== Supplied material ==

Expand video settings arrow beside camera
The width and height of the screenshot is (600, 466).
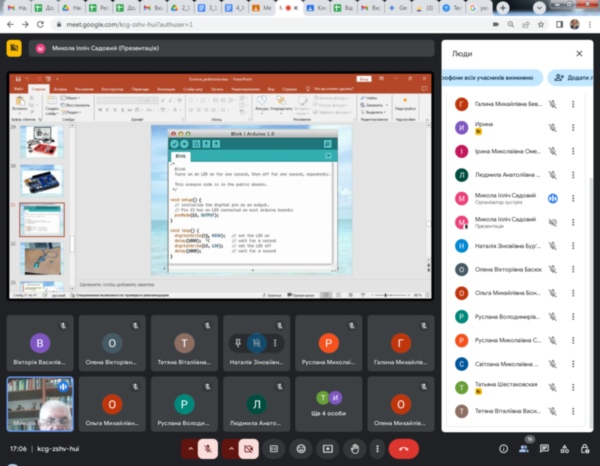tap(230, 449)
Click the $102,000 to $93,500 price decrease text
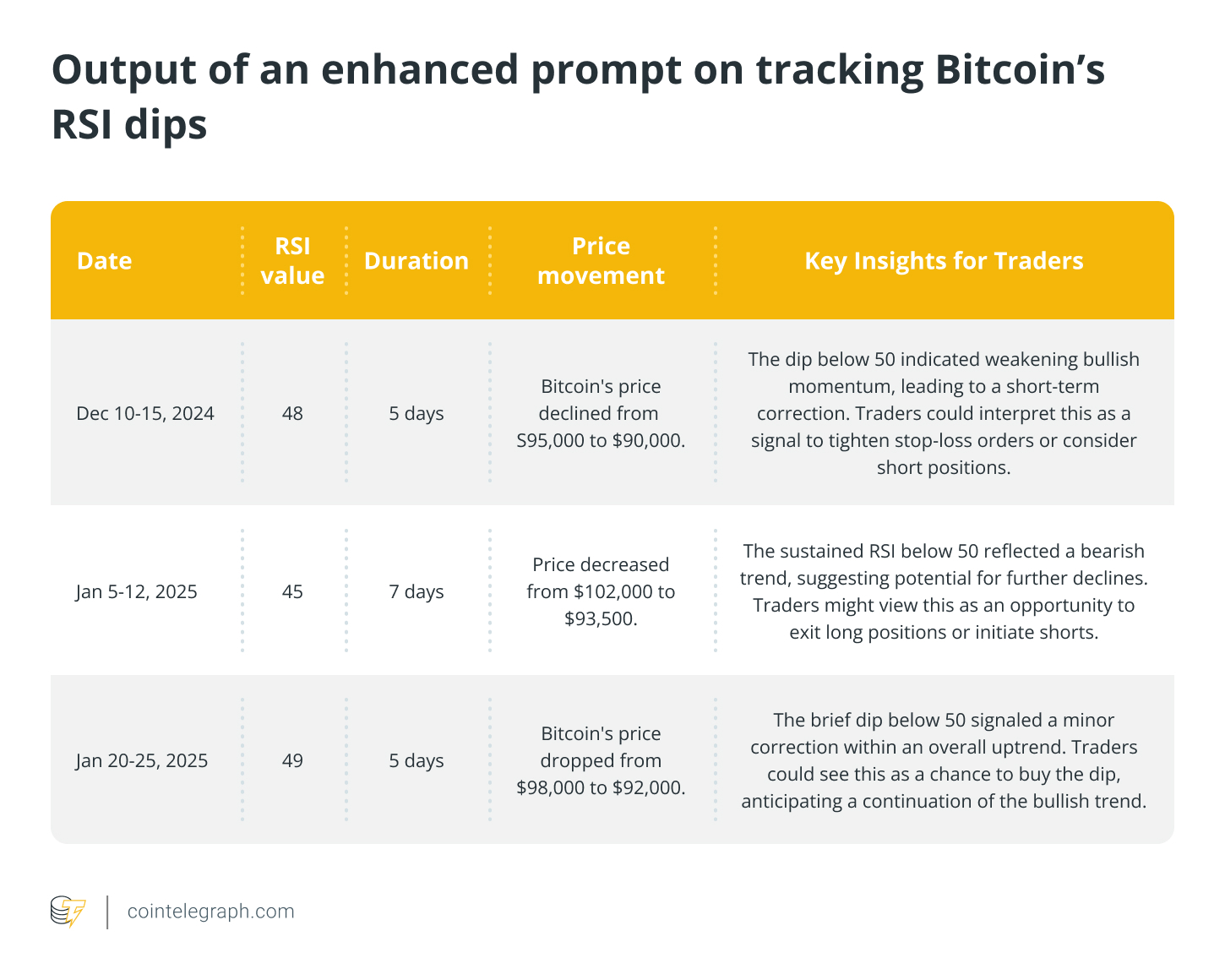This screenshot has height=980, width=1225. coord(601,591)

===
== Supplied material ==

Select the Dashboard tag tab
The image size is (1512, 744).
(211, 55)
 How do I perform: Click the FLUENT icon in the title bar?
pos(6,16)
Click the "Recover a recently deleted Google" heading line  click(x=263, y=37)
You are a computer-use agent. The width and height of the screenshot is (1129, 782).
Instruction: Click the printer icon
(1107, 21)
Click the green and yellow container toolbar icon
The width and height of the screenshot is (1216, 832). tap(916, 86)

===

Could you repeat exactly the lines above from the line with "How do I perform: Click" up to and including the line with "You are a computer-use", and only those?

## Your solution
 How do I perform: Click the FLUENT icon in the title bar?
pos(6,16)
Click the "Recover a recently deleted Google" heading line  click(x=263, y=37)
You are a computer-use agent. The width and height of the screenshot is (1129, 782).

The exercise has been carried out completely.